# Objetivo del ejercicio
Cambie "inolvidable" por "entrañable" y transcriba de nuevo el pasaje del texto sobre Stephen Hawking que comienza en "Con su inolvidable" y sigue hasta "vamos a extrañar.".

# Texto fuente
####################
Pero detrás de ese cyborg impresionante había ideas para compartir, cuentos para contar. Preguntas como por qué estamos aquí, de dónde venimos, cuánto duraremos; ésas que nos dan tortícolis de solo pensarlas.
Y vaya si pateó el tablero: en 1988, cuando aún estaba fresco el recuerdo del Cosmos saganiano, su Breve Historia del Tiempo vino a romper todo, y aún hoy es objeto de estudio en la Academia de Comunicación de la Ciencia. Hasta se le da un nombre: el síndrome Hawking corresponde a aquellos productos de divulgación científica que son un exitazo… aun cuando sean casi incomprensibles para el público general. Y así fue: había que tenerlo, salir a la calle con el libro bajo el brazo y con la tapa mirando para afuera, como diciendo “mirá lo que estoy leyendo”.
Diez millones de ejemplares y 35 idiomas más tarde, el misterio continúa: la fascinación de pasearse por el Universo, sin entender demasiado de qué se trata. Siguió con El Universo en una cáscara de nuez (allá lejos y hace tiempo), otra Brevísima Historia del Tiempo, su nombre gigante e icónico en una edición de textos de Albert Einstein y, más recientemente, el libro infantil Jorge y la Búsqueda del Tesoro Cósmico. Todo condimentado con testimonios polémicos sobre nuestro rol en el espacio, la muerte, el riesgo de encontrarnos con extraterrestres y sus exóticas apuestas con sus amigotes científicos.
Con su inolvidable figura, su voz digital y su entusiasmo por querer saber, Stephen Hawking le hizo mucho bien al contagio de la ciencia, de las preguntas, de las ideas sin límite. Homero, y nosotros, lo vamos a extrañar.
####################
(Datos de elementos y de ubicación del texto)
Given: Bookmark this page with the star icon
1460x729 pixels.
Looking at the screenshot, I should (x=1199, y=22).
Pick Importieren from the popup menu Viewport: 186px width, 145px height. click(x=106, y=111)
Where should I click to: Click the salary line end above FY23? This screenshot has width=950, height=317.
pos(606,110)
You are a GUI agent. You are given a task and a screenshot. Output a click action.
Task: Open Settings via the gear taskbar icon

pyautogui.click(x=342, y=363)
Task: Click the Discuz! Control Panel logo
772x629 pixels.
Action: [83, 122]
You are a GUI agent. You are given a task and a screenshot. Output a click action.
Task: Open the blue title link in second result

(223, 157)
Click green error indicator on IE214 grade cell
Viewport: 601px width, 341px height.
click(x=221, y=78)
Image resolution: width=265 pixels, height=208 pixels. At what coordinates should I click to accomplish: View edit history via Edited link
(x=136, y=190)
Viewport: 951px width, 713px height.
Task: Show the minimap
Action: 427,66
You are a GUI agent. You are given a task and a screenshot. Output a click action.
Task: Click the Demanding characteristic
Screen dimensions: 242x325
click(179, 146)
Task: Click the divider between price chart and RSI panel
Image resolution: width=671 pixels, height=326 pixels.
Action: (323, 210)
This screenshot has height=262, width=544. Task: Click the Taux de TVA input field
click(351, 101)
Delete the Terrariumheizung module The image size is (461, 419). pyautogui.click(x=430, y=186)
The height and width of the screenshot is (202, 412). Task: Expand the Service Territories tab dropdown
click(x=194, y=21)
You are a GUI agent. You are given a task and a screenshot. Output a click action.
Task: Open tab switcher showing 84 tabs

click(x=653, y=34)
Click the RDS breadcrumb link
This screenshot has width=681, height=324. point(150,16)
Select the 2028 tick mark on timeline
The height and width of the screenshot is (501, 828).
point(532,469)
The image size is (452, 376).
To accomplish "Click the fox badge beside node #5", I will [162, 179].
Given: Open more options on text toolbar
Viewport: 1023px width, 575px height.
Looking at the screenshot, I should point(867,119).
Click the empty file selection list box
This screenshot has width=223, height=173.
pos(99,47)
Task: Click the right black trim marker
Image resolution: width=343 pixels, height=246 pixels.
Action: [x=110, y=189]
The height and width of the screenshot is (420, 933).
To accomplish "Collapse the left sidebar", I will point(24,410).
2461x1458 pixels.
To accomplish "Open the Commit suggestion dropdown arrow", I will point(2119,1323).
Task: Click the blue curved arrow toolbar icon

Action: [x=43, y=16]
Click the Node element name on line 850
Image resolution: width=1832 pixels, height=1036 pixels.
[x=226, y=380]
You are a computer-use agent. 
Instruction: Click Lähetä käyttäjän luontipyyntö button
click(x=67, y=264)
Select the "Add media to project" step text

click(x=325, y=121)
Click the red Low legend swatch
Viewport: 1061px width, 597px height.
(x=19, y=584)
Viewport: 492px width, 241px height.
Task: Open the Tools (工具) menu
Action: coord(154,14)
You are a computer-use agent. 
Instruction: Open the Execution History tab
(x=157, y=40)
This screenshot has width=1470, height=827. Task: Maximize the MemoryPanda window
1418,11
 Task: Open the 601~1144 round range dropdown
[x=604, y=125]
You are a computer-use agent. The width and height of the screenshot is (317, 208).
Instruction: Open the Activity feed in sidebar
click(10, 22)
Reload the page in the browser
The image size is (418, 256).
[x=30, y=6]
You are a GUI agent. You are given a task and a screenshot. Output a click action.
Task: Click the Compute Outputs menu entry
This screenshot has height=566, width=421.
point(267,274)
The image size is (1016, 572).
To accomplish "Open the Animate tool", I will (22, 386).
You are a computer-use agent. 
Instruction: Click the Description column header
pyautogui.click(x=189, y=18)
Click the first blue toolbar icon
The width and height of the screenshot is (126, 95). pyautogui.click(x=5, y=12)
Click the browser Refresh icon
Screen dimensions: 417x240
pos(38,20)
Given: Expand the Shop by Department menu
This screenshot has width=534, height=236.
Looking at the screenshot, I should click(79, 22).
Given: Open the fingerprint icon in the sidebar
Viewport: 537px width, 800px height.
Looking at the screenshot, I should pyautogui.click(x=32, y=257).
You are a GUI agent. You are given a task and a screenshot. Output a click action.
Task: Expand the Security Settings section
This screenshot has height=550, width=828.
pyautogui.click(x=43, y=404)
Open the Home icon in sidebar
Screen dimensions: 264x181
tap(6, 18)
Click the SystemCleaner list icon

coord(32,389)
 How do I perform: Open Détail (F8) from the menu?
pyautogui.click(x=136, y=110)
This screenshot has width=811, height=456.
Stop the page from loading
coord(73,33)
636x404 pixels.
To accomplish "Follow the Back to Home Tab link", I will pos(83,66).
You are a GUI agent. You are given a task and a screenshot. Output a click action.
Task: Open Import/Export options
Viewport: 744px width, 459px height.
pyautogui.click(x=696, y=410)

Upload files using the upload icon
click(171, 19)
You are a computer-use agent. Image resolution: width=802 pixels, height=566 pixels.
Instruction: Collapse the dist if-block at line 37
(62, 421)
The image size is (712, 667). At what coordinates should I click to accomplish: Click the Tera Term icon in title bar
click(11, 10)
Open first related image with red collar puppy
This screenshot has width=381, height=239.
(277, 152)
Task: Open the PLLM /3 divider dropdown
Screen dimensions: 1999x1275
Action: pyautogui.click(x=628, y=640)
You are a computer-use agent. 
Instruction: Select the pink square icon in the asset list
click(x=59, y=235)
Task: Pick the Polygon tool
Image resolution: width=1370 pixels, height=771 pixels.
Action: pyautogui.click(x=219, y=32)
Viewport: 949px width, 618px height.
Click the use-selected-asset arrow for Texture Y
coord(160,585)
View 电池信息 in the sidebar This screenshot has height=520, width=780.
####################
# Resultado del ejercicio
Con su entrañable figura, su voz digital y su entusiasmo por querer saber, Stephen Hawking le hizo mucho bien al contagio de la ciencia, de las preguntas, de las ideas sin límite. Homero, y nosotros, lo vamos a extrañar.